许菱双说:“吴医生已经给婆婆检查过了,婆婆的脑子受到了一点刺激,所以记忆出现一些混乱,暂时看上去也确实有点儿奇怪。但我们已经观察很久了,婆婆可以正常生活,也不需要别人照顾。她本来就已经回娘家了,现在自然也是要住在这里的。”
梁父知道许菱双在跟一个老中医学医术,听她这么一说,便有些犹豫的说道:“可是咱们村的大夫明明说她中风瘫痪了……”
“那是个赤脚大夫,最多治个头疼脑热。如果婆婆真的瘫痪了,那她现在是怎么能走路的?”许菱双说:“就算婆婆真的瘫痪了,那也归你们管。因为她已经是小庙村的人了,要是下回你们再把她随便丢到我们双井村去,我跟秦远就去找你们公社书记,让你们全都去牛棚改造。”

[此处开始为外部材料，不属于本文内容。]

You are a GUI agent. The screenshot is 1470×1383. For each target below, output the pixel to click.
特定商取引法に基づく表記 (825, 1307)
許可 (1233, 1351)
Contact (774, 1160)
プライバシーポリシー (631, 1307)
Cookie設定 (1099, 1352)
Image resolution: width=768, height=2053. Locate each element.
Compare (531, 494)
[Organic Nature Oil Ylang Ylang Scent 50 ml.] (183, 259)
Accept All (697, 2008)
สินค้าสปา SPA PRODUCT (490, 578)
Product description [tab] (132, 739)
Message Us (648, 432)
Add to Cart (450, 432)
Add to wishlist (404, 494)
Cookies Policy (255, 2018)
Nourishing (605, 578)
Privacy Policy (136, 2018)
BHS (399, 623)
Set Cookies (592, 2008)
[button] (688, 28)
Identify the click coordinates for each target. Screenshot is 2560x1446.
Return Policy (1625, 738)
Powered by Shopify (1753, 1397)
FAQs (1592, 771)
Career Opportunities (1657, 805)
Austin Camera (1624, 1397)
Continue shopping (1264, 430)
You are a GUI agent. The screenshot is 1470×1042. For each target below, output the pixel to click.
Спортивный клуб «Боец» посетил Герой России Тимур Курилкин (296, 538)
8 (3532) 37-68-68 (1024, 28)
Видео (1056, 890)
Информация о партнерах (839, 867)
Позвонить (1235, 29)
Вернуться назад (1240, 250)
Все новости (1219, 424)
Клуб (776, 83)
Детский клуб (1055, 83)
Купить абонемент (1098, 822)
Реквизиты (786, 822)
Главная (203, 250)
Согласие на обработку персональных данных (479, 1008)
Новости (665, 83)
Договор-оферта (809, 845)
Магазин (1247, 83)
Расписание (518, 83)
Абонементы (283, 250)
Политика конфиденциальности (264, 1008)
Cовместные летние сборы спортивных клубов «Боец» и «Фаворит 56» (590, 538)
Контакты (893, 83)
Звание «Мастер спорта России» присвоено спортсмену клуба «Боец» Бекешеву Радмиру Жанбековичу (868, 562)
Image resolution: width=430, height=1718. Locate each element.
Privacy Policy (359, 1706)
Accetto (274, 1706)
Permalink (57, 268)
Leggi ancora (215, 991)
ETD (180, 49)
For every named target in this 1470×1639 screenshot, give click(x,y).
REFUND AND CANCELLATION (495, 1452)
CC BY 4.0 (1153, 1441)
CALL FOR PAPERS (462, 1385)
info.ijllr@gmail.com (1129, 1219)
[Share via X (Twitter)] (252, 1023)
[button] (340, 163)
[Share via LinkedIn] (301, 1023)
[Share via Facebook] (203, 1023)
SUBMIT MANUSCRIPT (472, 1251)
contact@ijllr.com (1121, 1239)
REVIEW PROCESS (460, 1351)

“让我们去牛棚改造?凭什么啊?”梁家大弟不服气的吼了起来。
许菱双冷静的说道:“就凭你们草菅人命,昨天你们村的大夫已经查出婆婆生病,但你们却把她丢出去了,婆婆差点出大事。还有,你们把婆婆丢出来,但婆婆离婚时候分到的钱款跟收音机还有别的东西全都没见着。我要是没猜错,那些东西都被你们偷走了吧?偷那么多钱可是大罪,别说关牛棚了,就算关进监狱,都是正常的。”
“你!你少在这里血口喷人!谁他妈偷钱了?”梁家二弟也吼了起来。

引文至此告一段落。